►

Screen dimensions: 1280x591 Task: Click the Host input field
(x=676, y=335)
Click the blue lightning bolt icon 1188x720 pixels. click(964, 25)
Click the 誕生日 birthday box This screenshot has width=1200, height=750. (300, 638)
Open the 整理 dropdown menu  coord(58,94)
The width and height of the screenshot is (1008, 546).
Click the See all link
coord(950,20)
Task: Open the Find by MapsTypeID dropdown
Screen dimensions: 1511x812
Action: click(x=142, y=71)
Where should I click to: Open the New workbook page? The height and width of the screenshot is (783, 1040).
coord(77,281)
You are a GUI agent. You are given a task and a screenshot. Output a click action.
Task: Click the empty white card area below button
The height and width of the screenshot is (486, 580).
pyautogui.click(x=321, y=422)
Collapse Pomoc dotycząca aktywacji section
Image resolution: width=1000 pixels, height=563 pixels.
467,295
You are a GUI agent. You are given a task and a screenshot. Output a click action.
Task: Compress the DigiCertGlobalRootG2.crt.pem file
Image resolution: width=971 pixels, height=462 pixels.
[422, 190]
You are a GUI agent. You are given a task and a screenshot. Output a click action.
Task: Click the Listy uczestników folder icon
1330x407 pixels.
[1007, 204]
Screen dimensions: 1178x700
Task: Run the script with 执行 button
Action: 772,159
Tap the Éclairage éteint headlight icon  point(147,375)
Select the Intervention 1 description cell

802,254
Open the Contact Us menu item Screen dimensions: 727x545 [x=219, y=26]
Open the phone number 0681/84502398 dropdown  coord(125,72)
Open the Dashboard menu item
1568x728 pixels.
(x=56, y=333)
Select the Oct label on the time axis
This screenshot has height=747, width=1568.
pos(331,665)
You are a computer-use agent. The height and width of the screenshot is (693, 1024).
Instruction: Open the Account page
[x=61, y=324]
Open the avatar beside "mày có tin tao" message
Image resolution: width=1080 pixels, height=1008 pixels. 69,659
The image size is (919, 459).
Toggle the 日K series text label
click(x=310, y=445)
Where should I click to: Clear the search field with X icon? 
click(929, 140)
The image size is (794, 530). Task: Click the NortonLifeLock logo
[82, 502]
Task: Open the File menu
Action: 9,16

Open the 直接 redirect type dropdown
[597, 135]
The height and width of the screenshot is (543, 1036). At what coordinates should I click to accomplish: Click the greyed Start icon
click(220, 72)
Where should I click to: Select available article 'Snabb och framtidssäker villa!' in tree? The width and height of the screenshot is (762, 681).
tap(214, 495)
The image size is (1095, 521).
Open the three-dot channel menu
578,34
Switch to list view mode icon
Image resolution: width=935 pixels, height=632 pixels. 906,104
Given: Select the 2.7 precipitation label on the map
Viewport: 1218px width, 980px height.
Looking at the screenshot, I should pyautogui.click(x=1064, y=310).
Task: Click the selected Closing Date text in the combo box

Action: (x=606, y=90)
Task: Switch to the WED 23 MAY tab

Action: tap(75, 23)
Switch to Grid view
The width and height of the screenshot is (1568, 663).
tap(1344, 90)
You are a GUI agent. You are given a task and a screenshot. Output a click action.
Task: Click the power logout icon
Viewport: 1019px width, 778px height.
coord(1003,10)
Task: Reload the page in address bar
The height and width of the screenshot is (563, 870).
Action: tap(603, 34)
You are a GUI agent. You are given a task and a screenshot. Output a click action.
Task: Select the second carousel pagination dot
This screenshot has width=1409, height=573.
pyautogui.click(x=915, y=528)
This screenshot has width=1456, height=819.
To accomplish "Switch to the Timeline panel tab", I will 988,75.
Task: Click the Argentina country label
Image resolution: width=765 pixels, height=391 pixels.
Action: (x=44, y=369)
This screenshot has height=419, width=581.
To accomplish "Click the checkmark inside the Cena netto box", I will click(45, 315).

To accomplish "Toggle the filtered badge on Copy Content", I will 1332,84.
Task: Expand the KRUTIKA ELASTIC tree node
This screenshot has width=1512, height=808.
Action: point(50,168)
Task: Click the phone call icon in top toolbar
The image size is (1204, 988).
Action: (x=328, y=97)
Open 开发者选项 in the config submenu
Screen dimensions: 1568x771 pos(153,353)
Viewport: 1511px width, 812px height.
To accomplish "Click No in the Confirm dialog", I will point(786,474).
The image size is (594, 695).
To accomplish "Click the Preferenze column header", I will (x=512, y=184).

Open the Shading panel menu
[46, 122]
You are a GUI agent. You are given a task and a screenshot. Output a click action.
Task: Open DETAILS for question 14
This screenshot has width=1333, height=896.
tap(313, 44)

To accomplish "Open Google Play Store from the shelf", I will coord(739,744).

◄

Among the entries above, the lines between the ones containing "Open the Contact" and "Given: Select the", inclusive, are to be transcribed exactly. No other line is to be given.

Written solution -
Open the Contact Us menu item Screen dimensions: 727x545 [x=219, y=26]
Open the phone number 0681/84502398 dropdown  coord(125,72)
Open the Dashboard menu item
1568x728 pixels.
(x=56, y=333)
Select the Oct label on the time axis
This screenshot has height=747, width=1568.
pos(331,665)
You are a computer-use agent. The height and width of the screenshot is (693, 1024).
Instruction: Open the Account page
[x=61, y=324]
Open the avatar beside "mày có tin tao" message
Image resolution: width=1080 pixels, height=1008 pixels. 69,659
The image size is (919, 459).
Toggle the 日K series text label
click(x=310, y=445)
Where should I click to: Clear the search field with X icon? 
click(929, 140)
The image size is (794, 530). Task: Click the NortonLifeLock logo
[82, 502]
Task: Open the File menu
Action: 9,16

Open the 直接 redirect type dropdown
[597, 135]
The height and width of the screenshot is (543, 1036). At what coordinates should I click to accomplish: Click the greyed Start icon
click(220, 72)
Where should I click to: Select available article 'Snabb och framtidssäker villa!' in tree? The width and height of the screenshot is (762, 681).
tap(214, 495)
The image size is (1095, 521).
Open the three-dot channel menu
578,34
Switch to list view mode icon
Image resolution: width=935 pixels, height=632 pixels. 906,104
Given: Select the 2.7 precipitation label on the map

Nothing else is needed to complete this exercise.